**YOUR TASKS:**
1/ In the dialogue excerpt, which chapter of Kyle's journal contains the words "I am what I hate"?
2/ Reproduce the dialogue excerpt from "But in many" to "the first time?".

**PROVIDED PASSAGE:**
It doesn't seem right,
does it?

What doesn't seem right?

How everyone is acting.

Like they liked Kyle.

No, it doesn't.

You know what else
is weird?

- What?
- Kyle's suicide note.

In what way?

That stuff about being
an insignificant molecule

Bouncing around in a
meaningless godless universe.

Don't take this the wrong way,
but Kyle was...


Kinda dumb.

Ha. No.

Kyle was actually smart, Andrew.

You know, he just pretended
to be dumb, even around you

So, you know, people
wouldn't pick on him.

Yeah, maybe.

- It's mine!
- Let go, you crazy--


Oh! Get off!

You didn't even
like Kyle!

You didn't like Kyle!

Shut up, whore!

Bruce Hornsby?

I need to talk to someone.

That's why I'm here.

I feel terrible.

Suicide leaves many victims.

Don't beat yourself up.

Kyle may have been suffering
from a chemical imbalance.

And I know that the note
being published

Has caused you some

But in many ways it's been
a very positive thing.

Students are
coming to see me.

It's the breakthrough
I've been waiting for.

Who knows how many
of these kids

I can help because they're
reaching out for the first time?

You have to remember
the part where Kyle writes:

"I love you, dad."

But what if he didn't
really feel that way?

But he did.

Lance, suicide

is a permanent solution

to temporary problems.

and who knows

how many kids we won't lose
because of that note?

Keep your chin up knowing

that Kyle may have not
died in vain.

 in light of all
I've learned so far 

 I don't believe
I'm so strange 

 in spite of all
this time I spend 

 calling the air
by a name 

 when the first light
goes over the trees 

 he will be
singing with me 

 and if I feel like
singing alone 

 he always
leaves me be 

 I'm shaking
my shadow hand 

 as the sun moves
round the bend 

 with an imaginary man

 and we'll make-Believe
around and around again 

 I'm shaking
my shadow hand... 

Dr. Pentola.

Lance, you don't look so good.

Well, I had kind of
a rough weekend.

I did a lot of soul searching

And I thought about what
you said about Kyle's note

And the effect
on the other kids,


this is Kyle's Journal.

I brought it to you to read.

I want you to read it, and if you think
it'll be of value to the other kids,

I wanna publish it
and hand it out to them.

- I'll see if I can't give it a look.
- Oh, thanks.


It's so sad.


I mean, Kyle was such

A strong powerful writer.

So tortured.

Yes, he was.

What are you
gonna call it?

I was thinking
"l am what I hate."


"I am what I hate."
Kyle wrote that in chapter six.


- Really?
- Yeah.

I don't like it at all.


- To me, a better title...
- Mm-Hmm.

...would be
"you don't know me."

- Oh.
- You know?

we didn't know him.

But he didn't write
that though, I mean...

yeah, but
he felt that.

- You're inferring that from him.
- Yes.

(Stored data entries)
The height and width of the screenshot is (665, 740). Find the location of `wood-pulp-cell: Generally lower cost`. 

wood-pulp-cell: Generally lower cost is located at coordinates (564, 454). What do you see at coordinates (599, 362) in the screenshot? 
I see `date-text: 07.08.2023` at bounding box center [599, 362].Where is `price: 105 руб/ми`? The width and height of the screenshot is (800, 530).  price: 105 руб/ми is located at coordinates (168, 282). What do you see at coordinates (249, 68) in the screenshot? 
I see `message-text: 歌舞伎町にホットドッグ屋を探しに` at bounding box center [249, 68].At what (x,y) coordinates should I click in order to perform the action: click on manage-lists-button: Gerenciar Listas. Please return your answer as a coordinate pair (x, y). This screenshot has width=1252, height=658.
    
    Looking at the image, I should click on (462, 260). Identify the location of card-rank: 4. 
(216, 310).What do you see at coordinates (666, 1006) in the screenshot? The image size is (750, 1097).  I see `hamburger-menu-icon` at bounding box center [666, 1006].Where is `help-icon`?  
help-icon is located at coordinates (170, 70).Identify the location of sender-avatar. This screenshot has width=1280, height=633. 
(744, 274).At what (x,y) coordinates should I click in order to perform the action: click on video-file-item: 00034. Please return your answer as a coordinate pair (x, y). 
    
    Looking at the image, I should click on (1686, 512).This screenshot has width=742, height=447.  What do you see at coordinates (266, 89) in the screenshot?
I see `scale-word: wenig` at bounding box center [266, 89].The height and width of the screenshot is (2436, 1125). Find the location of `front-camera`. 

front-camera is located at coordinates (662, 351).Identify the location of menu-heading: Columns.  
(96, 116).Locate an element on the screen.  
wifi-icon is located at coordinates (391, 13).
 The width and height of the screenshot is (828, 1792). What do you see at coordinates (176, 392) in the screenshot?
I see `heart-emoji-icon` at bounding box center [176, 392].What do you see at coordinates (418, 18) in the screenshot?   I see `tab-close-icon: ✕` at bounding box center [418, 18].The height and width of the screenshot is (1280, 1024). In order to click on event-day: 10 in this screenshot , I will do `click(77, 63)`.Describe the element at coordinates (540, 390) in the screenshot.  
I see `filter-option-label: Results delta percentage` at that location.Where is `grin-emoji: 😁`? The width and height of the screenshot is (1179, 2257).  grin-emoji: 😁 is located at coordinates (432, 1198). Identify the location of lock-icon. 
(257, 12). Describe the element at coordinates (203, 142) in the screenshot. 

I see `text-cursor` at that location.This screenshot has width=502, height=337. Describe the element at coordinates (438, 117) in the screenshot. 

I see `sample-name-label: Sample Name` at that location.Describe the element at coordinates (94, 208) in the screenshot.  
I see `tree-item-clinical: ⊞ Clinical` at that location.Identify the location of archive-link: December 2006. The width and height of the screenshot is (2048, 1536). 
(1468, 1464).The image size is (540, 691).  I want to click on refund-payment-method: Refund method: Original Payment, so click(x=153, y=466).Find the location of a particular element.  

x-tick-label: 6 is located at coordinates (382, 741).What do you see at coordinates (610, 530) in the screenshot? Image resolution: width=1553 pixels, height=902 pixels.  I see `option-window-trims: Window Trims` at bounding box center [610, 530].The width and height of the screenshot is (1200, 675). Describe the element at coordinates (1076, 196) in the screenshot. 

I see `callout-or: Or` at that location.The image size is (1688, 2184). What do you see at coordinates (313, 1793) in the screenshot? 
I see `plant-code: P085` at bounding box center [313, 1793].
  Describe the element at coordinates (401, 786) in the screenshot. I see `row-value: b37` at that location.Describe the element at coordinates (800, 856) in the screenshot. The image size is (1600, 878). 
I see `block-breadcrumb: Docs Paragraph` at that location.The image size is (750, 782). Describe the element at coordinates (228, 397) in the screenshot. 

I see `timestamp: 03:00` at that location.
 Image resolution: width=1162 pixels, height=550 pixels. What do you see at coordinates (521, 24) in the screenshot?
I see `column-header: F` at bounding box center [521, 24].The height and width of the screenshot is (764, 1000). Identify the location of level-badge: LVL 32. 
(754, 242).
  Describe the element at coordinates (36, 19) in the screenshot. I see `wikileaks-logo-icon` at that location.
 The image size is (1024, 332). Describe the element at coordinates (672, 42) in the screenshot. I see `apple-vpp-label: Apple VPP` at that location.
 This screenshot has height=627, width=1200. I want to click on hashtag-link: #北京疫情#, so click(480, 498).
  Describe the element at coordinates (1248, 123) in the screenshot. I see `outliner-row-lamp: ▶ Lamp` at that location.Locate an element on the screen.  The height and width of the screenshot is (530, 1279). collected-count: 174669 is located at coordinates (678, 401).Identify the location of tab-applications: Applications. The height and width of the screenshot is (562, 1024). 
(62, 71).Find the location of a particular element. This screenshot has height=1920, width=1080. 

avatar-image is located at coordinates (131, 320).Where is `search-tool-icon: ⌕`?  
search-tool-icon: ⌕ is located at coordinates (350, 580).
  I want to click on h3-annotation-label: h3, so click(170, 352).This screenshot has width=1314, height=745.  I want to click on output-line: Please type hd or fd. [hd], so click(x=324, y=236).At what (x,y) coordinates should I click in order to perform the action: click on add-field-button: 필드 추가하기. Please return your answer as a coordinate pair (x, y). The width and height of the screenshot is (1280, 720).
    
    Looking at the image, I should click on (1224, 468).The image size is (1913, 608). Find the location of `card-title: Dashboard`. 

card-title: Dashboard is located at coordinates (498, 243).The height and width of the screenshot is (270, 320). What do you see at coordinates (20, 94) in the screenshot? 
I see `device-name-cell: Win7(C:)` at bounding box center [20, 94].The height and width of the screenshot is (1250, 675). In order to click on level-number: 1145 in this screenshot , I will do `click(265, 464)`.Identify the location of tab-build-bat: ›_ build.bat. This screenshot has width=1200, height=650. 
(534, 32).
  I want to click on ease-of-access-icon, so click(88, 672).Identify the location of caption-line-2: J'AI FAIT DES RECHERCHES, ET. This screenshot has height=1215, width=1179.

**ANSWERS BELOW:**
1/ Chapter six.

2/
But in many ways it's been
a very positive thing.

Students are
coming to see me.

It's the breakthrough
I've been waiting for.

Who knows how many
of these kids

I can help because they're
reaching out for the first time?